この記事では、「権力」とは、ヒトから自由を奪い取って自分だけ利益を得ようと目論む暴力(「権力」=「権益」を奪い取る「暴力」)だと述べました。権力は本質的に悪であり、正統な権力など存在しません。
いつの日か、地球上からすべての権力者がいなくなり、すべての国境が消滅したとき、「自由で機能する社会」の扉が開かれます。
【伽藍構造がヒトを苦しめないバザール型の社会】
現状、ヒトは誰もなんらかの伽藍組織(=ピラミッド型組織)に所属するか、あるいはなんらかの伽藍組織の影響の下で生きています。生まれたばかりの乳児さえも、役場に出生届が提出された途端に国民となり、国家という巨大な伽藍組織の影響の下に入ります。伽藍組織は内集団の一種であり、集団外部との間にさまざまな垣根を作ることによって、その存在が維持継続されています。
伽藍組織に所属する者は、自分自身の人格とは別に、組織人格を持つことを要求されます。これにはペルソナ(仮面)を付け変えるという難易度の高い作業が必要であり、ヒトを精神的に追いつめることが多いです。
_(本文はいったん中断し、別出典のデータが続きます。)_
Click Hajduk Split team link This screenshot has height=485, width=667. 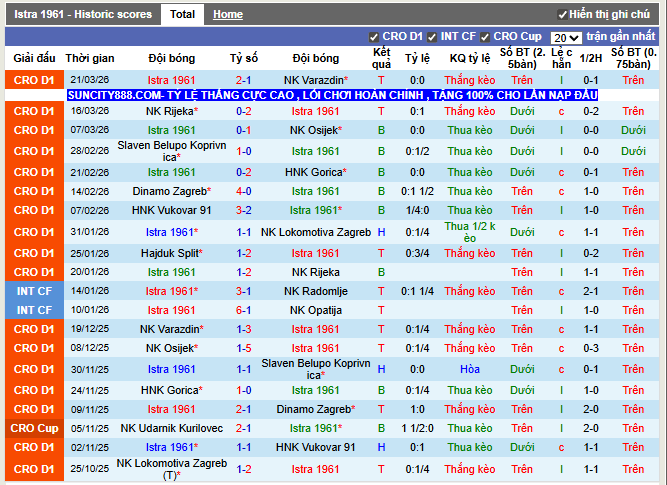coord(171,253)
最も深刻な事態に至ると、組織人格と自らの倫理的規範との葛藤に耐えられずに、自ら死を選んでしまうこともあります。
これに対して、バザール組織と外部とを隔てる垣根はなく、参加するかしないかは本人次第であり、いくつものバザール組織に同時に参加することも可能です。また、これが最も重要なことであるが、バザール組織は参加者に組織人格を要求しません。参加者は、一個の主体として、あるがままの自分で参加可能です。また、このような場でやり取りされる情報は、すでにどこかに書かれている「静的情報」ではなく、生きた「動的情報」です。
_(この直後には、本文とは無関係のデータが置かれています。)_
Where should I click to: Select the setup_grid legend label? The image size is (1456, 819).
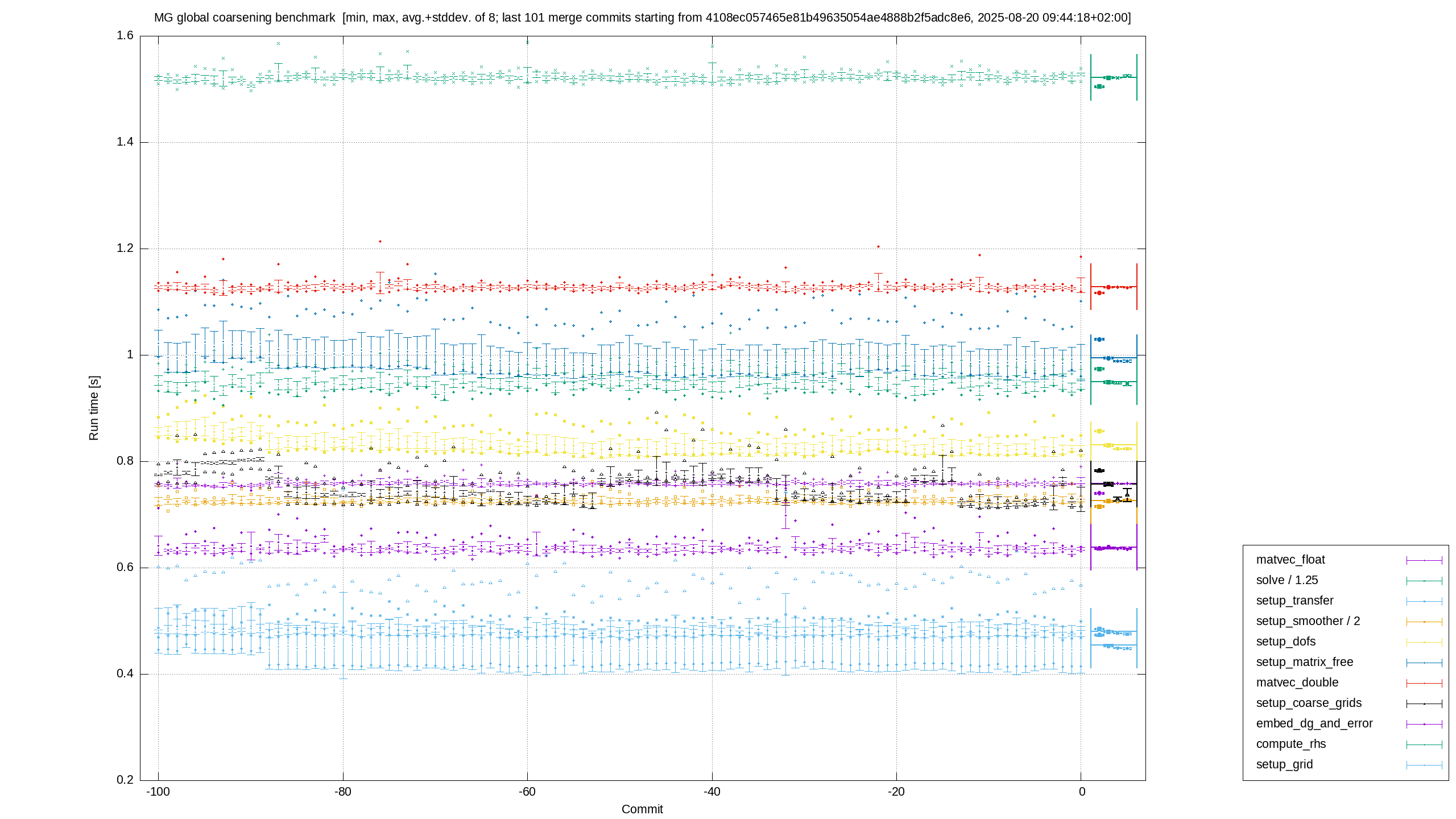pyautogui.click(x=1284, y=764)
「自由で機能する社会」とは、無数のバザール組織が百花撩乱するバザール型の社会です。「伽藍から抜け出してバザールを開こう」が、「自由で機能する社会」を始める合言葉です。
【すべてのヒトが位置と役割をもつ社会】
もう一度この記事で紹介したインターネットの相互依存的な仕組みを思い出してください。インターネット空間における各ノードの「位置」はIPアドレスとして一意に決まっています。これは、クローズドな内集団における位置ではなく、グローバルでオープンな空間における位置です。
そして、上からの指示に従うのではなく、各ノードが近くのノードと自律的に協調しながらその「役割」を果たしています。各ノードは対等であり、それを支えているのは信頼関係です。
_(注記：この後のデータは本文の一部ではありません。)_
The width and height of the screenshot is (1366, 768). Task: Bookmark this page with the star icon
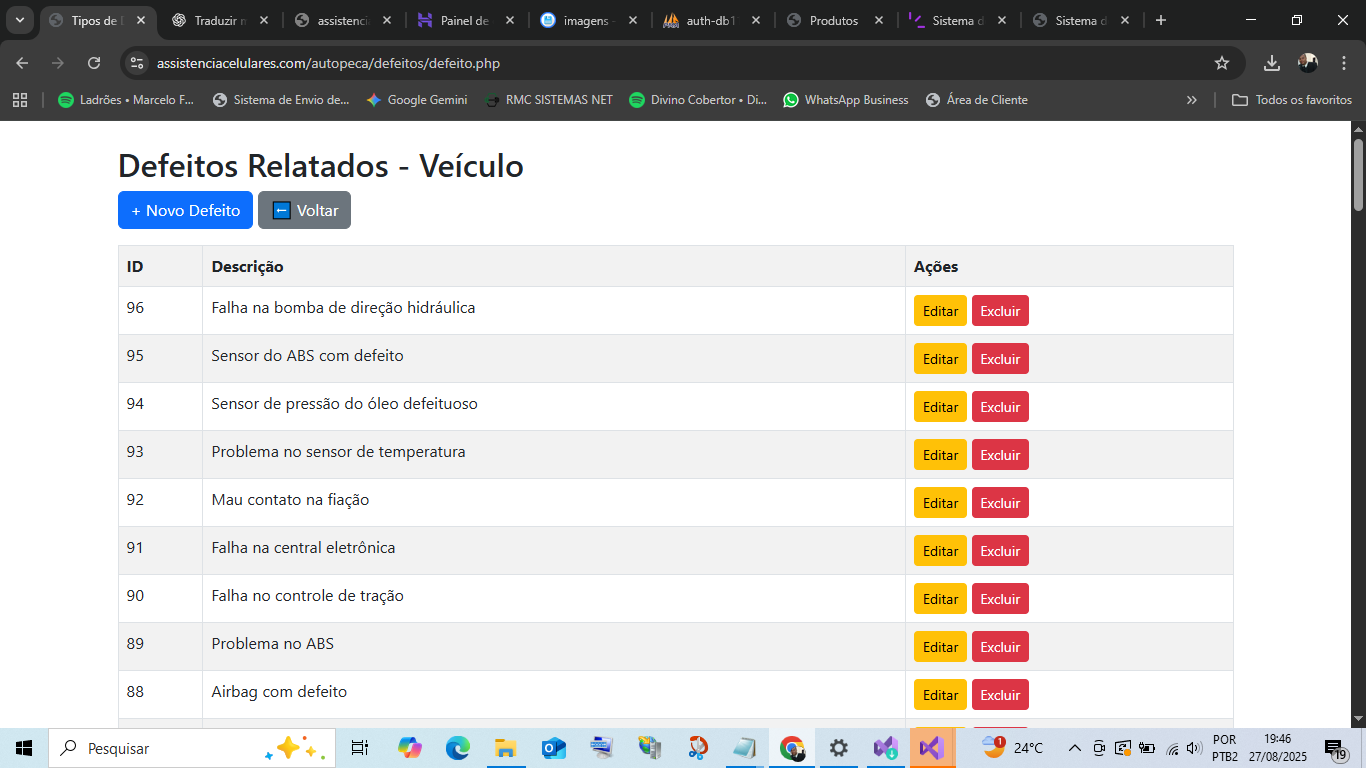1221,63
「自由で機能する社会」に暮らす独立した主体としての個人は、国や会社や団体といった閉鎖的な組織における位置ではなく、地球上のグローバルな空間に、唯一無二の存在としての位置を持ちます。「私」という存在は、地球上に「私」だけなのです。
そのうえで、ヒトは複数のオープンなバザール組織に主体的かつ自由に参加し、それぞれの組織において自分の役割を果たします。もちろん、こうした自由には責任が伴います。
従来われわれは、○○株式会社、○○団体、○○省、○○軍といった固定的で排他的な組織の一員となることにあまりに慣らされてきたので、バザール型組織のような柔らかくゆるやかに、幾重にも重なって繋がる組織をイメージしづらいかもしれません。しかし、ヒトの「位置」と「役割」を従来のような組織の上に当てはめないことが、「自由で機能する社会」への第一ステップです。
【「限りなく透明なガラス箱」の外に広がる本当の社会】
この記事では、北川方邦の言葉を借りて、ヒトの意識の実体が「限りなく透明なガラス箱」の内側に映し出された像や、あるいは科学の文字であることを示しました。ヒトは外部環境を直接知覚することはできず、知覚器官が主体性の透明なガラス箱の内側に映し出した像や文字を通じてしか、外界を知ることはできません。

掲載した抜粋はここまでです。